**Aim of the exercise**
Retype the passage of the freedom transcript from "Starting point is 00:38:55" to "but they don't have the money.".

Starting point is 00:38:00 in the sense that you are talking about? No. But here's the kicker. If we adopt your version of freedom in the political and legal realm, I don't have a problem with it in the moral and spiritual realm. Not at all. I think thinking about it this way makes a lot of sense. But in the political and legal realm, which is the realm that I'm talking about, the implication is this. If you are not free to ski down the hill without knowing how to ski, then in a free society, everybody gets ski lessons. If you are not free unless you have the skills and the ability, let's take another example. Let's say somebody is taking a car trip and gets to the end of the day and wants to stay at a nice hotel. Okay. Are they free?
Starting point is 00:38:55 To do that, my answer is yes, but this person on this car trip doesn't have any money. Are they free to stay at a fancy hotel? The answer in my terms? Of course they are. No one is stopping them, but they can't because they don't have the money. Are they free to? They are still free to. Nobody is preventing them, but they don't have the money.

**Rows**
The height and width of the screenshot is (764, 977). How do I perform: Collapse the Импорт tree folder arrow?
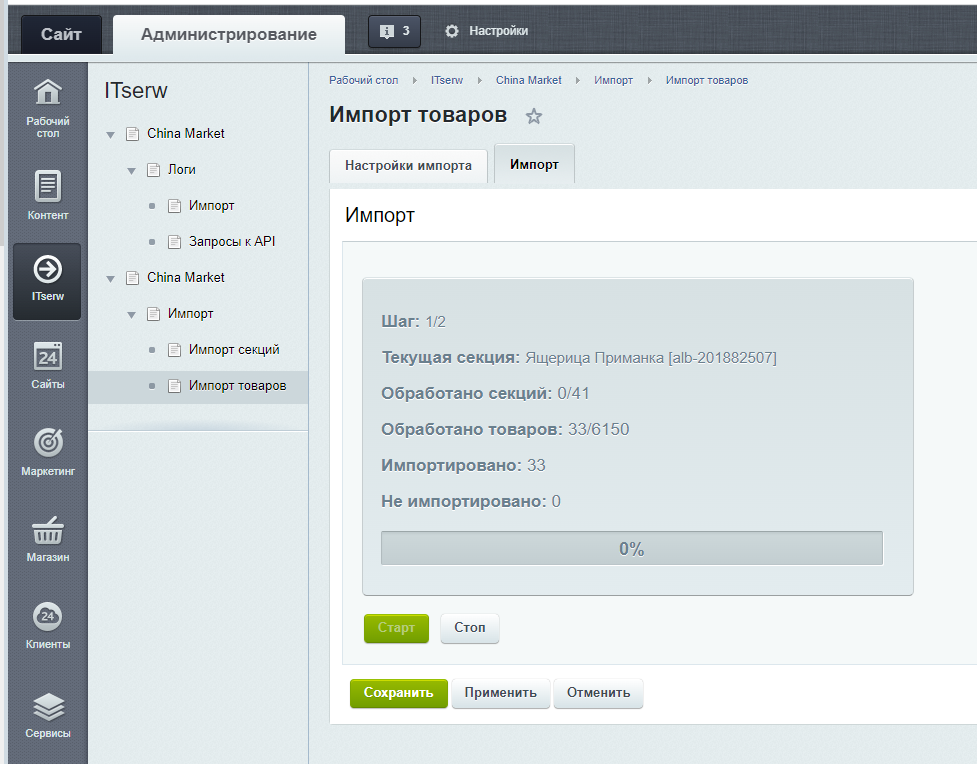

==

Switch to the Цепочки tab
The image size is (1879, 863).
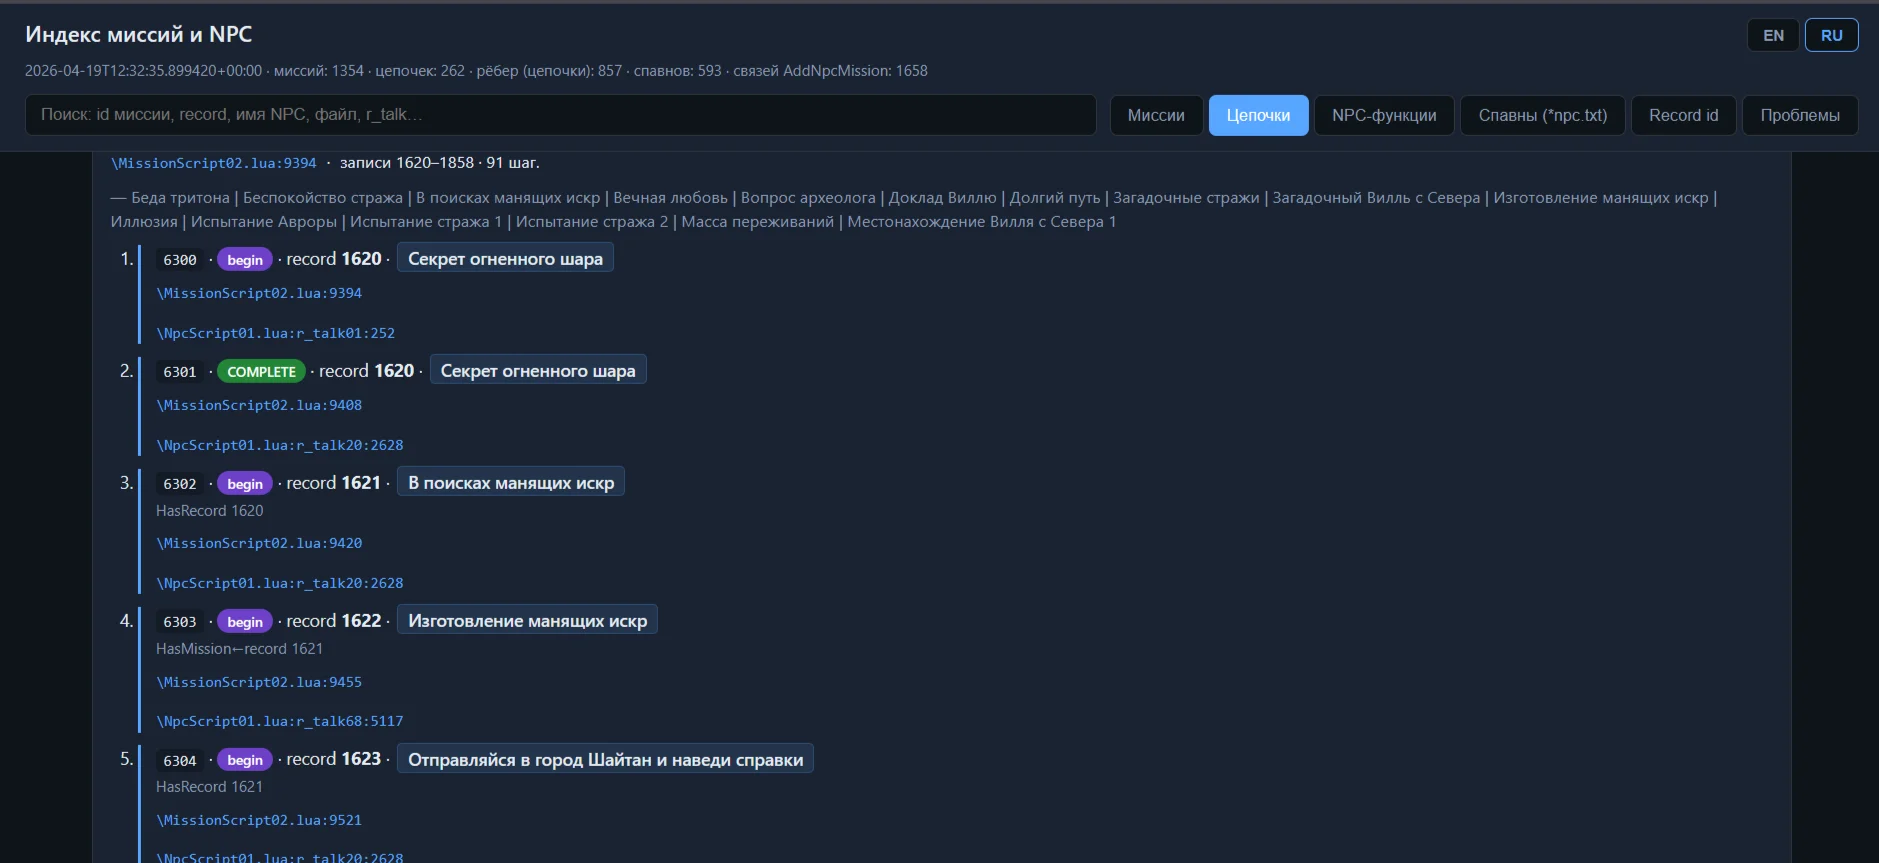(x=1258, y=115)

**Written response**
Starting point is 00:38:55 To do that, my answer is yes, but this person on this car trip doesn't have any money. Are they free to stay at a fancy hotel? The answer in my terms? Of course they are. No one is stopping them, but they can't because they don't have the money. Are they free to? They are still free to. Nobody is preventing them, but they don't have the money.